UTM’s collection also includes dozens of different video-game consoles needed to actually play the games — including every version of PlayStation, Xbox and Nintendo consoles issued up to 2018. There are also several rare consoles, such as the Panasonic 3DO. 

All were carefully preserved by Bolton, a computer programmer in Brantford, Ont. who spent decades filling his home with long shelves jammed full of games before his death in 2018. The collection was renowned amongst video-game aficionados, and UTM’s library and administration realized that it was what the university needed.  

The academic study of video games is now booming, as generations of students and scholars who grew up playing the games are eager to explore everything from the history of game-interface design to gender representation in marketing materials or the business side of gaming.

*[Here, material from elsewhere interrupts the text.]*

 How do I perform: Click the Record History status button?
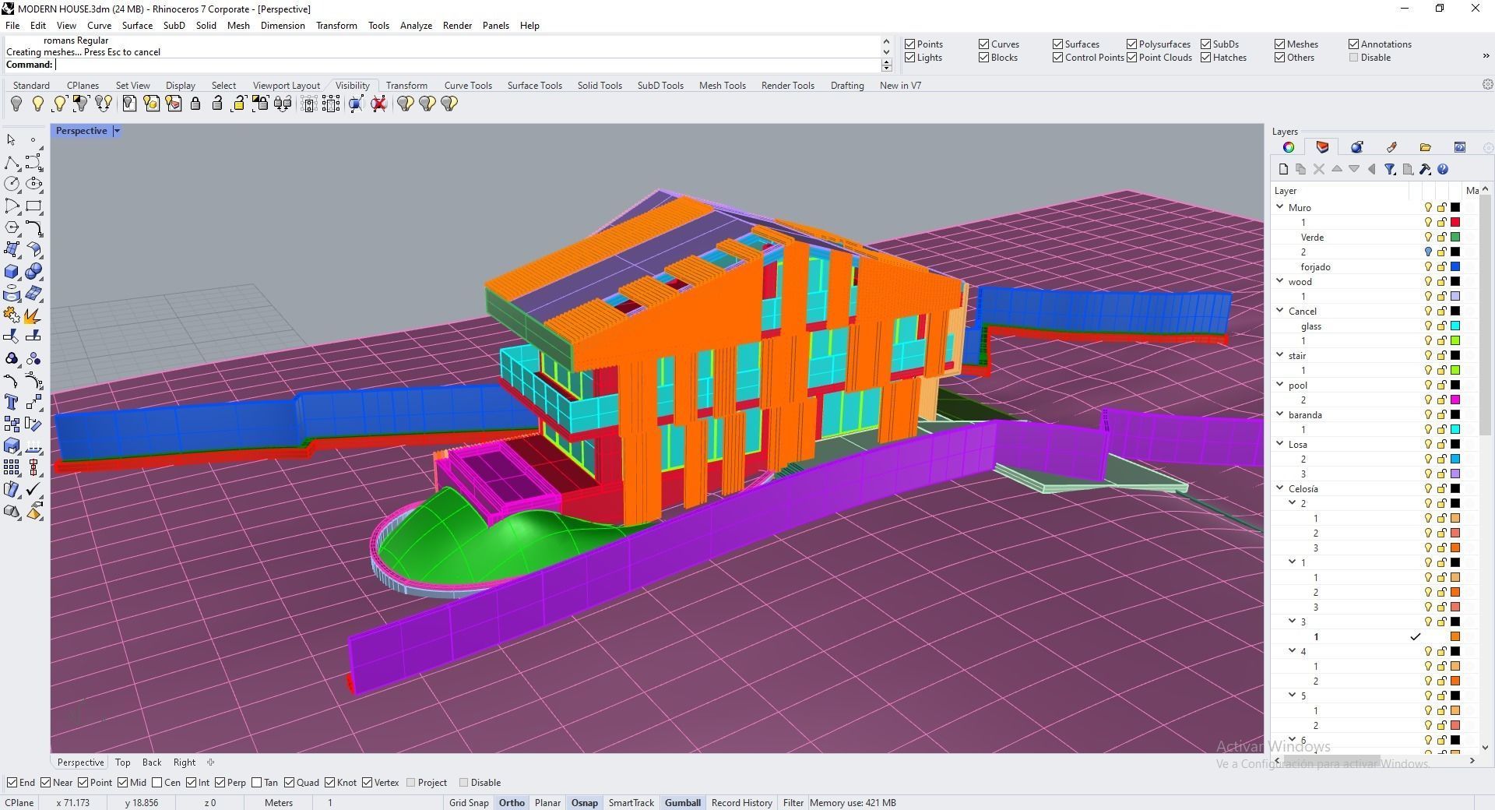pos(741,803)
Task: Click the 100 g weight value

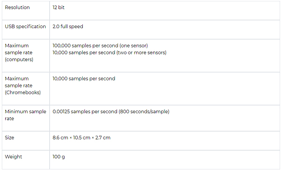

UTM is considering launching its own Game Studies program, Young notes. 

“This collection would be the foundation on which all those activities would be built,” he adds. 

U of T academics are already envisioning ways they’ll use the collection. Siobhan O’Flynn, an assistant professor in the UTM Department of English & Drama who specializes in Game Studies, teaches a class in which students learn about game history and game ethics while designing their own games. The Syd Bolton collection will let her students actually experience the gameplay of old titles they might otherwise only have seen on YouTube or read about in Wikipedia. 

“Obsolescence is such a tragedy in digital media,” she says. “Having been in this space now for 20 years, I can look back at all kinds of absolutely landmark, influential works, of which there is now no trace.” Crucially, the Syd Bolton collection also includes all the manuals that came with the games — which can be just as interesting for a scholar, too. 

There are also 5,000 video-game magazines, including full runs of famous gaming titles like Nintendo Power and Electronic Gaming Month. This, as Young points out, is also both rare and critical: Via the magazines, academics can see how a game was marketed and discussed in history. “You can gauge just what was going on in the industry at that point in time,” as Young says. 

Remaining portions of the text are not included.